[[ Given entries, beginning ]]
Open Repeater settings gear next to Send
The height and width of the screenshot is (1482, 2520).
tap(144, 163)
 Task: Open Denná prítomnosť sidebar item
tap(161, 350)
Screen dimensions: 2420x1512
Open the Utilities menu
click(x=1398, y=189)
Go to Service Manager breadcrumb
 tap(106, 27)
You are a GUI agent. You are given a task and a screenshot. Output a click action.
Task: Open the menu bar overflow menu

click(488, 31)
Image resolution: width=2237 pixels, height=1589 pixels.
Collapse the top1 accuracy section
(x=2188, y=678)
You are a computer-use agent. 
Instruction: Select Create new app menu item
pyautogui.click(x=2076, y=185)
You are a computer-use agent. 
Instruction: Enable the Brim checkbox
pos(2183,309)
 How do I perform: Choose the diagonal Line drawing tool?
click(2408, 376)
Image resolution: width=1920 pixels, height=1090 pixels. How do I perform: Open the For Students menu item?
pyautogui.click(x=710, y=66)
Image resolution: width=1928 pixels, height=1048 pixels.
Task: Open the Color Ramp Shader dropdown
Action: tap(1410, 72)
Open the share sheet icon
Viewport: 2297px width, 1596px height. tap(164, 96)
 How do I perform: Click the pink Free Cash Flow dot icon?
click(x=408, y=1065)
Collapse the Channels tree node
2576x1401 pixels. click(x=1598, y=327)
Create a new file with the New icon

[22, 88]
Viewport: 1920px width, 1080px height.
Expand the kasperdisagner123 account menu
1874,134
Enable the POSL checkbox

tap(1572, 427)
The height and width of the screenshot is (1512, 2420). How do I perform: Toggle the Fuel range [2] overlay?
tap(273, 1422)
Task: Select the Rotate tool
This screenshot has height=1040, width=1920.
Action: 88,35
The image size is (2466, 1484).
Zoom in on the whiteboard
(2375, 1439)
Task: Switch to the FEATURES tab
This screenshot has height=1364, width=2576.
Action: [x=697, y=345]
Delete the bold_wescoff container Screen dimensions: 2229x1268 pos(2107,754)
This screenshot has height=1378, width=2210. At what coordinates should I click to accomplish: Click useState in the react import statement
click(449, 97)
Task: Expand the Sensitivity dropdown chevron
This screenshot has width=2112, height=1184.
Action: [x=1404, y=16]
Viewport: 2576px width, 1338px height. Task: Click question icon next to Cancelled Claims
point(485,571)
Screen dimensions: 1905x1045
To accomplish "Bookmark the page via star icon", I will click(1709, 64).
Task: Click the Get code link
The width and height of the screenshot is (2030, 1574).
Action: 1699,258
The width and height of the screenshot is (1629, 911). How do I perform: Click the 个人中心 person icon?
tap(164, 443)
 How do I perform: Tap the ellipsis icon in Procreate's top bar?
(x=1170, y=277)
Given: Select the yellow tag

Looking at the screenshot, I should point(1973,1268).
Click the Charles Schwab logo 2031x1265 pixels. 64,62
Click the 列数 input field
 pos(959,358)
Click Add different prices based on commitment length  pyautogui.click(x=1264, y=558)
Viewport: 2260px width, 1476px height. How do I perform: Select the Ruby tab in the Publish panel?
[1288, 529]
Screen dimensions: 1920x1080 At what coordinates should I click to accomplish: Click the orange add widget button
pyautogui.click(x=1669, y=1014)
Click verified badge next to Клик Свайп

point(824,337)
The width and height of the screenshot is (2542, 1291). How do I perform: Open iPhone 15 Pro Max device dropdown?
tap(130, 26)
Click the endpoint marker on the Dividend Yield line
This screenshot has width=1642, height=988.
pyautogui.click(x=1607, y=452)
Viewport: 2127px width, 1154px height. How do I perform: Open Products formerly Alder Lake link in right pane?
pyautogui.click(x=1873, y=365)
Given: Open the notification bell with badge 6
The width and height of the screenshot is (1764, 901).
[[ Given entries, end ]]
[Action item]
Restate the listing above word for word.

[Solution to the exercise]
Open Repeater settings gear next to Send
The height and width of the screenshot is (1482, 2520).
tap(144, 163)
 Task: Open Denná prítomnosť sidebar item
tap(161, 350)
Screen dimensions: 2420x1512
Open the Utilities menu
click(x=1398, y=189)
Go to Service Manager breadcrumb
 tap(106, 27)
You are a GUI agent. You are given a task and a screenshot. Output a click action.
Task: Open the menu bar overflow menu

click(488, 31)
Image resolution: width=2237 pixels, height=1589 pixels.
Collapse the top1 accuracy section
(x=2188, y=678)
You are a computer-use agent. 
Instruction: Select Create new app menu item
pyautogui.click(x=2076, y=185)
You are a computer-use agent. 
Instruction: Enable the Brim checkbox
pos(2183,309)
 How do I perform: Choose the diagonal Line drawing tool?
click(2408, 376)
Image resolution: width=1920 pixels, height=1090 pixels. How do I perform: Open the For Students menu item?
pyautogui.click(x=710, y=66)
Image resolution: width=1928 pixels, height=1048 pixels.
Task: Open the Color Ramp Shader dropdown
Action: tap(1410, 72)
Open the share sheet icon
Viewport: 2297px width, 1596px height. tap(164, 96)
 How do I perform: Click the pink Free Cash Flow dot icon?
click(x=408, y=1065)
Collapse the Channels tree node
2576x1401 pixels. click(x=1598, y=327)
Create a new file with the New icon

[22, 88]
Viewport: 1920px width, 1080px height.
Expand the kasperdisagner123 account menu
1874,134
Enable the POSL checkbox

tap(1572, 427)
The height and width of the screenshot is (1512, 2420). How do I perform: Toggle the Fuel range [2] overlay?
tap(273, 1422)
Task: Select the Rotate tool
This screenshot has height=1040, width=1920.
Action: 88,35
The image size is (2466, 1484).
Zoom in on the whiteboard
(2375, 1439)
Task: Switch to the FEATURES tab
This screenshot has height=1364, width=2576.
Action: [x=697, y=345]
Delete the bold_wescoff container Screen dimensions: 2229x1268 pos(2107,754)
This screenshot has height=1378, width=2210. At what coordinates should I click to accomplish: Click useState in the react import statement
click(449, 97)
Task: Expand the Sensitivity dropdown chevron
This screenshot has width=2112, height=1184.
Action: [x=1404, y=16]
Viewport: 2576px width, 1338px height. Task: Click question icon next to Cancelled Claims
point(485,571)
Screen dimensions: 1905x1045
To accomplish "Bookmark the page via star icon", I will click(1709, 64).
Task: Click the Get code link
The width and height of the screenshot is (2030, 1574).
Action: 1699,258
The width and height of the screenshot is (1629, 911). How do I perform: Click the 个人中心 person icon?
tap(164, 443)
 How do I perform: Tap the ellipsis icon in Procreate's top bar?
(x=1170, y=277)
Given: Select the yellow tag

Looking at the screenshot, I should point(1973,1268).
Click the Charles Schwab logo 2031x1265 pixels. 64,62
Click the 列数 input field
 pos(959,358)
Click Add different prices based on commitment length  pyautogui.click(x=1264, y=558)
Viewport: 2260px width, 1476px height. How do I perform: Select the Ruby tab in the Publish panel?
[1288, 529]
Screen dimensions: 1920x1080 At what coordinates should I click to accomplish: Click the orange add widget button
pyautogui.click(x=1669, y=1014)
Click verified badge next to Клик Свайп

point(824,337)
The width and height of the screenshot is (2542, 1291). How do I perform: Open iPhone 15 Pro Max device dropdown?
tap(130, 26)
Click the endpoint marker on the Dividend Yield line
This screenshot has width=1642, height=988.
pyautogui.click(x=1607, y=452)
Viewport: 2127px width, 1154px height. How do I perform: Open Products formerly Alder Lake link in right pane?
pyautogui.click(x=1873, y=365)
Given: Open the notification bell with badge 6
The width and height of the screenshot is (1764, 901).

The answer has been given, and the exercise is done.